Please copy out every line of the data word for word.

** MATERIAL SHOWN follows **

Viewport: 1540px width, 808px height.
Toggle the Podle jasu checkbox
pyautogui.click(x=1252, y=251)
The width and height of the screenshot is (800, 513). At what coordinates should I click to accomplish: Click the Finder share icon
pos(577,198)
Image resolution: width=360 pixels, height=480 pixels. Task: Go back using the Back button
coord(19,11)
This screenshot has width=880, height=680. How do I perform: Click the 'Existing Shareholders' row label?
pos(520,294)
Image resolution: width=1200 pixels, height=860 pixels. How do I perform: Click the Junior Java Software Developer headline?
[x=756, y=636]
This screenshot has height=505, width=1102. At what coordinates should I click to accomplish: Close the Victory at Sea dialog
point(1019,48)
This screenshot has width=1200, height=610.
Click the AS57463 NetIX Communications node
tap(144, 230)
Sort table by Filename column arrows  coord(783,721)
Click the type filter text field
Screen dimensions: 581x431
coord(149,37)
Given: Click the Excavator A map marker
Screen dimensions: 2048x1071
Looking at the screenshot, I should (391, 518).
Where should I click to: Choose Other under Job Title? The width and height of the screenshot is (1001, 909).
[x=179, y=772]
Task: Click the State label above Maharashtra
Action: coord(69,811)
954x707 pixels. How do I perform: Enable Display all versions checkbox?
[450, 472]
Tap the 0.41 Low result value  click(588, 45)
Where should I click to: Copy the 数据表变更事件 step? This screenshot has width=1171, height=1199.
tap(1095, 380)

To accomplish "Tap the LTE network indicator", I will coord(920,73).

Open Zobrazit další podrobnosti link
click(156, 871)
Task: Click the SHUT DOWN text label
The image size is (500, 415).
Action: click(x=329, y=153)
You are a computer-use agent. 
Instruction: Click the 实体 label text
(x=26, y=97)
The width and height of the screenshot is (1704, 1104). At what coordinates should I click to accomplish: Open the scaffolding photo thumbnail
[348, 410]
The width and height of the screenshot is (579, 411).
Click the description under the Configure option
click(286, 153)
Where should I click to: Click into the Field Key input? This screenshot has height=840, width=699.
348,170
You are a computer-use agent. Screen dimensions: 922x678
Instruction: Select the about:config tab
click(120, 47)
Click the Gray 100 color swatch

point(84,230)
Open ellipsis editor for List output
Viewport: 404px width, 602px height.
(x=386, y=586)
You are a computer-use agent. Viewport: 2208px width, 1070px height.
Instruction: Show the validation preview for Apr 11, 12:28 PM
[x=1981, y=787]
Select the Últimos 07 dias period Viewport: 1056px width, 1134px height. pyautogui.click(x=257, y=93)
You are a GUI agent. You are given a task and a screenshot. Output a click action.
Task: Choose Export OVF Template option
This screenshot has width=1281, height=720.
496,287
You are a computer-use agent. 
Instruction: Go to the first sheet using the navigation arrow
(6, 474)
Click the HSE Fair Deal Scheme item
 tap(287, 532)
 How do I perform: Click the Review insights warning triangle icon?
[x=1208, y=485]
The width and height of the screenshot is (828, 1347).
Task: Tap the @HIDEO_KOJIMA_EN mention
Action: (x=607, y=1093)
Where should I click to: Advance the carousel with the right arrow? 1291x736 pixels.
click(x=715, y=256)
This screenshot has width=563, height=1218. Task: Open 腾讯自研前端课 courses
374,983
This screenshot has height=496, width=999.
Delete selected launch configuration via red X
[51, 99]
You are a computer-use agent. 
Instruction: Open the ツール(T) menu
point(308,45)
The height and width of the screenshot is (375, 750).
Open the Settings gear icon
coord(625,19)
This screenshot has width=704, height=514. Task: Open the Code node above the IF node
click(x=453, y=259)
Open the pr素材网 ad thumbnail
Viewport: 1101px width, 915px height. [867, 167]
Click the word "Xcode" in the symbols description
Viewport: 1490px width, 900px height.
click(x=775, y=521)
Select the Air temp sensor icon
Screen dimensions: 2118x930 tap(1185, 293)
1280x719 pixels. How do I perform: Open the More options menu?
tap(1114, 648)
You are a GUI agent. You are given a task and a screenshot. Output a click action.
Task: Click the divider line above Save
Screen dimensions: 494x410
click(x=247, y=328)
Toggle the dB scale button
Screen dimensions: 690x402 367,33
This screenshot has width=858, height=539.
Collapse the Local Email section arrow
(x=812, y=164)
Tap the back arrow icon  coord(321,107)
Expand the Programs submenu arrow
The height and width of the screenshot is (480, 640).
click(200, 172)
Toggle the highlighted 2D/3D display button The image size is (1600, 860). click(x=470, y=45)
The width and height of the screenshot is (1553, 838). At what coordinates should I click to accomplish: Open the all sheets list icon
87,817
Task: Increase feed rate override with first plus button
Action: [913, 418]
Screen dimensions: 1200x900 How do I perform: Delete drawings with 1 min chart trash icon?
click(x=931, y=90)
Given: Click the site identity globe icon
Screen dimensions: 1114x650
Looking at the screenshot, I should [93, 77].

** End of MATERIAL SHOWN **

§ ANSWER SECTION:
Viewport: 1540px width, 808px height.
Toggle the Podle jasu checkbox
pyautogui.click(x=1252, y=251)
The width and height of the screenshot is (800, 513). At what coordinates should I click to accomplish: Click the Finder share icon
pos(577,198)
Image resolution: width=360 pixels, height=480 pixels. Task: Go back using the Back button
coord(19,11)
This screenshot has width=880, height=680. How do I perform: Click the 'Existing Shareholders' row label?
pos(520,294)
Image resolution: width=1200 pixels, height=860 pixels. How do I perform: Click the Junior Java Software Developer headline?
[x=756, y=636]
This screenshot has height=505, width=1102. At what coordinates should I click to accomplish: Close the Victory at Sea dialog
point(1019,48)
This screenshot has width=1200, height=610.
Click the AS57463 NetIX Communications node
tap(144, 230)
Sort table by Filename column arrows  coord(783,721)
Click the type filter text field
Screen dimensions: 581x431
coord(149,37)
Given: Click the Excavator A map marker
Screen dimensions: 2048x1071
Looking at the screenshot, I should (391, 518).
Where should I click to: Choose Other under Job Title? The width and height of the screenshot is (1001, 909).
[x=179, y=772]
Task: Click the State label above Maharashtra
Action: coord(69,811)
954x707 pixels. How do I perform: Enable Display all versions checkbox?
[450, 472]
Tap the 0.41 Low result value  click(588, 45)
Where should I click to: Copy the 数据表变更事件 step? This screenshot has width=1171, height=1199.
tap(1095, 380)

To accomplish "Tap the LTE network indicator", I will coord(920,73).

Open Zobrazit další podrobnosti link
click(156, 871)
Task: Click the SHUT DOWN text label
The image size is (500, 415).
Action: click(x=329, y=153)
You are a computer-use agent. 
Instruction: Click the 实体 label text
(x=26, y=97)
The width and height of the screenshot is (1704, 1104). At what coordinates should I click to accomplish: Open the scaffolding photo thumbnail
[348, 410]
The width and height of the screenshot is (579, 411).
Click the description under the Configure option
click(286, 153)
Where should I click to: Click into the Field Key input? This screenshot has height=840, width=699.
348,170
You are a computer-use agent. Screen dimensions: 922x678
Instruction: Select the about:config tab
click(120, 47)
Click the Gray 100 color swatch

point(84,230)
Open ellipsis editor for List output
Viewport: 404px width, 602px height.
(x=386, y=586)
You are a computer-use agent. Viewport: 2208px width, 1070px height.
Instruction: Show the validation preview for Apr 11, 12:28 PM
[x=1981, y=787]
Select the Últimos 07 dias period Viewport: 1056px width, 1134px height. pyautogui.click(x=257, y=93)
You are a GUI agent. You are given a task and a screenshot. Output a click action.
Task: Choose Export OVF Template option
This screenshot has width=1281, height=720.
496,287
You are a computer-use agent. 
Instruction: Go to the first sheet using the navigation arrow
(6, 474)
Click the HSE Fair Deal Scheme item
 tap(287, 532)
 How do I perform: Click the Review insights warning triangle icon?
[x=1208, y=485]
The width and height of the screenshot is (828, 1347).
Task: Tap the @HIDEO_KOJIMA_EN mention
Action: (x=607, y=1093)
Where should I click to: Advance the carousel with the right arrow? 1291x736 pixels.
click(x=715, y=256)
This screenshot has width=563, height=1218. Task: Open 腾讯自研前端课 courses
374,983
This screenshot has height=496, width=999.
Delete selected launch configuration via red X
[51, 99]
You are a computer-use agent. 
Instruction: Open the ツール(T) menu
point(308,45)
The height and width of the screenshot is (375, 750).
Open the Settings gear icon
coord(625,19)
This screenshot has width=704, height=514. Task: Open the Code node above the IF node
click(x=453, y=259)
Open the pr素材网 ad thumbnail
Viewport: 1101px width, 915px height. [867, 167]
Click the word "Xcode" in the symbols description
Viewport: 1490px width, 900px height.
click(x=775, y=521)
Select the Air temp sensor icon
Screen dimensions: 2118x930 tap(1185, 293)
1280x719 pixels. How do I perform: Open the More options menu?
tap(1114, 648)
You are a GUI agent. You are given a task and a screenshot. Output a click action.
Task: Click the divider line above Save
Screen dimensions: 494x410
click(x=247, y=328)
Toggle the dB scale button
Screen dimensions: 690x402 367,33
This screenshot has width=858, height=539.
Collapse the Local Email section arrow
(x=812, y=164)
Tap the back arrow icon  coord(321,107)
Expand the Programs submenu arrow
The height and width of the screenshot is (480, 640).
click(200, 172)
Toggle the highlighted 2D/3D display button The image size is (1600, 860). click(x=470, y=45)
The width and height of the screenshot is (1553, 838). At what coordinates should I click to accomplish: Open the all sheets list icon
87,817
Task: Increase feed rate override with first plus button
Action: [913, 418]
Screen dimensions: 1200x900 How do I perform: Delete drawings with 1 min chart trash icon?
click(x=931, y=90)
Given: Click the site identity globe icon
Screen dimensions: 1114x650
Looking at the screenshot, I should [93, 77].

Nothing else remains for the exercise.